In the power sector, he explained, locally generated electricity and regionally manufactured equipment with deep component transformation qualify, while installation-only activities, imported turbines, transformers and switchgear mounting do not.

“For renewables, regional solar cell and battery cell manufacturing with deep component processing qualify,” he said, adding that panel installation alone, simple module assembly and packaging imported batteries do not meet the thresholds.

Sulaiman warned that without regional manufacturing accumulation, power equipment exports fail origin tests.

According to him, the Nigeria Customs Service applies a five-step verification process for origin claims, including confirming accurate HS codes, reviewing production records, testing for minimal operations, verifying African input origins and ensuring consistency across certificates, production records and cost documentation.

“Weak documentation kills origin claims. Even genuinely originating products can be denied if documentation is incomplete or inaccurate,” he noted.

Both speakers emphasised that origin compliance should be treated as a core business strategy rather than a regulatory formality.

“Origin is not paperwork; it is strategy,” Sulaiman said. “It shapes where you locate facilities, how you source inputs, and where you sign regional contracts. Treat it as strategic from day one.”

Nwokedi urged Nigerian firms to act early. “AfCFTA is happening now. Early movers will shape supply chains, standards and partnerships. Are you going to lead, or simply follow?”

Officials also provided updates on AfCFTA implementation, noting that 92 per cent of rules of origin had been agreed, with negotiations ongoing in the textiles and automotive sectors.

An online dispute resolution mechanism has been established to coordinate Customs authorities, standards bodies and complainants.
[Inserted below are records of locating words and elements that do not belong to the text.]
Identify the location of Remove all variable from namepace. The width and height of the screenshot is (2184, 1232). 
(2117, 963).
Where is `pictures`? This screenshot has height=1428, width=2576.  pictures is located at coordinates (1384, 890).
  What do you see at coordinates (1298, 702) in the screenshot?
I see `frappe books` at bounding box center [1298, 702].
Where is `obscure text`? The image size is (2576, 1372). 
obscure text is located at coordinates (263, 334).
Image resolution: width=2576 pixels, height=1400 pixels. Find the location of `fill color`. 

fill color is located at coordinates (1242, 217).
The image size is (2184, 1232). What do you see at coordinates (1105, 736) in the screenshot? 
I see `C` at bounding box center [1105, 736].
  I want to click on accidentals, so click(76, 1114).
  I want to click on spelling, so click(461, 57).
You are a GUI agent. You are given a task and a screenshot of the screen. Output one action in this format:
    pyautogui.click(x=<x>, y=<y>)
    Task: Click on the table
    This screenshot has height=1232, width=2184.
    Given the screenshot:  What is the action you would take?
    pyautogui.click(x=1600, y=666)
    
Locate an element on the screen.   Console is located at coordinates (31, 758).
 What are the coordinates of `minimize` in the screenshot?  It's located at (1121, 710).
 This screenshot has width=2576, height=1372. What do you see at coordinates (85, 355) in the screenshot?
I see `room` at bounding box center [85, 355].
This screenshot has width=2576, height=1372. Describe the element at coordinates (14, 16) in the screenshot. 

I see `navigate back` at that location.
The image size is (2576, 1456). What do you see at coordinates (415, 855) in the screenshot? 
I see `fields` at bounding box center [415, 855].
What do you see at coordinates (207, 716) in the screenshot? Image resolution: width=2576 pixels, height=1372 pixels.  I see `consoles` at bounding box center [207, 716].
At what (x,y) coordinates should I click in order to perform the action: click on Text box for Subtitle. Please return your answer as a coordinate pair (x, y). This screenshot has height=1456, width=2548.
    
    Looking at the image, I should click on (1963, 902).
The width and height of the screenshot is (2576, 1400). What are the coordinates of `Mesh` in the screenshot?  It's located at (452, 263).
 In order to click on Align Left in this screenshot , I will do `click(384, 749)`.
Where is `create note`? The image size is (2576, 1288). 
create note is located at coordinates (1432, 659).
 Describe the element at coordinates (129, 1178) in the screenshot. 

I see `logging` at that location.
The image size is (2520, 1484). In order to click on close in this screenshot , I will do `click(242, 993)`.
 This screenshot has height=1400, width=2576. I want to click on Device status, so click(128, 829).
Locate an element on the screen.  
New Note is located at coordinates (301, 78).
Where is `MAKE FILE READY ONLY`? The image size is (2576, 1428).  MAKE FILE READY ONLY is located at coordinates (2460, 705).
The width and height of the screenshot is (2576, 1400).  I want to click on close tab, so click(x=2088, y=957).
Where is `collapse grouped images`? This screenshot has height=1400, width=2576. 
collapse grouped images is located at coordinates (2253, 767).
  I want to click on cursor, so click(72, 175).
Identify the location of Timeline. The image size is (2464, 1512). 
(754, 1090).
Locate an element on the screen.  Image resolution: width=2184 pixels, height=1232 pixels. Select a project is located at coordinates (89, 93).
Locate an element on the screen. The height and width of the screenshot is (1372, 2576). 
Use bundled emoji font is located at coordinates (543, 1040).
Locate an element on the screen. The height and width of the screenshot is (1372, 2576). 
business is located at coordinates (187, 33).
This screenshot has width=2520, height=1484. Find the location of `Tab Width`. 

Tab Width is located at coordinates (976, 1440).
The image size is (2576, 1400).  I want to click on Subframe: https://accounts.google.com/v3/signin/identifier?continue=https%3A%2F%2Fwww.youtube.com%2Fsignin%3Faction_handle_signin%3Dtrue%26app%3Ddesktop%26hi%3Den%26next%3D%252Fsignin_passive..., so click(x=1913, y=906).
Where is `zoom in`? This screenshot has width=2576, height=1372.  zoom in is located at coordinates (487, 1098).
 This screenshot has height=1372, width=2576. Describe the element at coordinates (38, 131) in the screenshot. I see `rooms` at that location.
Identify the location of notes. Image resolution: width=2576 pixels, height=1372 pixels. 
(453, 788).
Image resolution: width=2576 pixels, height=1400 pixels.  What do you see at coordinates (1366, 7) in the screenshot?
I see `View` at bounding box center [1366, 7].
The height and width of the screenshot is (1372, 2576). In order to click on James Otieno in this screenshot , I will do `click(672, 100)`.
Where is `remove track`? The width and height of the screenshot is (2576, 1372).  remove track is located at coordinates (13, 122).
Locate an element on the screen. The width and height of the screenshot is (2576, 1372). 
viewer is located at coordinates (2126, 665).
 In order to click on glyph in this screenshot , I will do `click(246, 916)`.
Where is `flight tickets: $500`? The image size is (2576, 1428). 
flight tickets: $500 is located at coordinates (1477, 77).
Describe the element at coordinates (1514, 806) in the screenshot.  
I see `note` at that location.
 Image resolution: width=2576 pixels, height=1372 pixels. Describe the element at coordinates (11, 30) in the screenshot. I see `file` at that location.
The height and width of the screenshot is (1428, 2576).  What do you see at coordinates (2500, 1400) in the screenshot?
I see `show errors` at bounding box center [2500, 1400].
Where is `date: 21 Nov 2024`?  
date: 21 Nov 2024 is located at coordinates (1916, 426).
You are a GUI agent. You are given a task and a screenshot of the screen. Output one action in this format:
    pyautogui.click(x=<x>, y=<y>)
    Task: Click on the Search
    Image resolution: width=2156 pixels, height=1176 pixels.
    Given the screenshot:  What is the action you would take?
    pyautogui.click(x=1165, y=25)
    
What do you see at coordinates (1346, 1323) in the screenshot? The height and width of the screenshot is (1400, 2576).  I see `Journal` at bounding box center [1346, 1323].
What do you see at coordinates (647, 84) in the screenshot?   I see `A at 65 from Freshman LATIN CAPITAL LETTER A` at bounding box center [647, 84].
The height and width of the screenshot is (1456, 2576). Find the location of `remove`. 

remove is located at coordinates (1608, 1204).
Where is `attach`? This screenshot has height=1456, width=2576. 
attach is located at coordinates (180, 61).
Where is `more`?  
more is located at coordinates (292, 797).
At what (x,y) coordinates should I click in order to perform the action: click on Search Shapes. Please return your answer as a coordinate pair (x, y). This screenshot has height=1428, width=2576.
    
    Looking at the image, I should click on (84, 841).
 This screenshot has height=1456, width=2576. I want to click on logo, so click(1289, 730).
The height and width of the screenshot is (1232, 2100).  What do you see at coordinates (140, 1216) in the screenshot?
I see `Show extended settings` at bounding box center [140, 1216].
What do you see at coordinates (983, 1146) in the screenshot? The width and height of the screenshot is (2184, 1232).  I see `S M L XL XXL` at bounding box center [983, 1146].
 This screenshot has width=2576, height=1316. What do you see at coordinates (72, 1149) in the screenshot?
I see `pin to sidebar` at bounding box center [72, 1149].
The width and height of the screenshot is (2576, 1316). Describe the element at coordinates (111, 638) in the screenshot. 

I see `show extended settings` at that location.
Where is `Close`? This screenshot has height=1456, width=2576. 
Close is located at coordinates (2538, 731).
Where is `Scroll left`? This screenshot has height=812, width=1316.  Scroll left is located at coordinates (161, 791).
Nigeria has deployed a fully operational electronic certification system for paperless trade, while Nigerian Customs is introducing risk-management frameworks that could allow exporter self-certification on commercial invoices.

Following a five-year implementation review led by the Minister of Industry and Investment, Dr Jumoke Oduwole, government sensitisation efforts have intensified through partnerships with the Nigerian Association of Chambers of Commerce, Industry, Mines, and Agriculture; Women’s Chambers of Commerce; zonal outreach programmes and ‘P3 engagements’ involving the press, private sector and public institutions.

“The government will not trade under AfCFTA — our exporters will,” officials said. “If they win, we win.”

Nigerian Customs also reiterated its open-door policy for pre-export origin verification to help businesses avoid delays and additional costs at the border.

The webinar highlighted Nigeria’s potential as a regional energy and transition-fuel hub, building on frameworks such as the West African Power Pool to support cross-border electricity trade.

Key recommendations included structuring projects for origin compliance from inception, forming regional joint ventures, aligning with continental standards and leveraging AfCFTA service commitments to export Nigerian energy expertise.

The session ended with confirmation that the webinar was a technical precursor to the Nigeria Local Content AfCFTA Energy Summit, which will convene policymakers, industry leaders and trade experts to develop strategies for maximising Africa’s energy potential under the AfCFTA framework.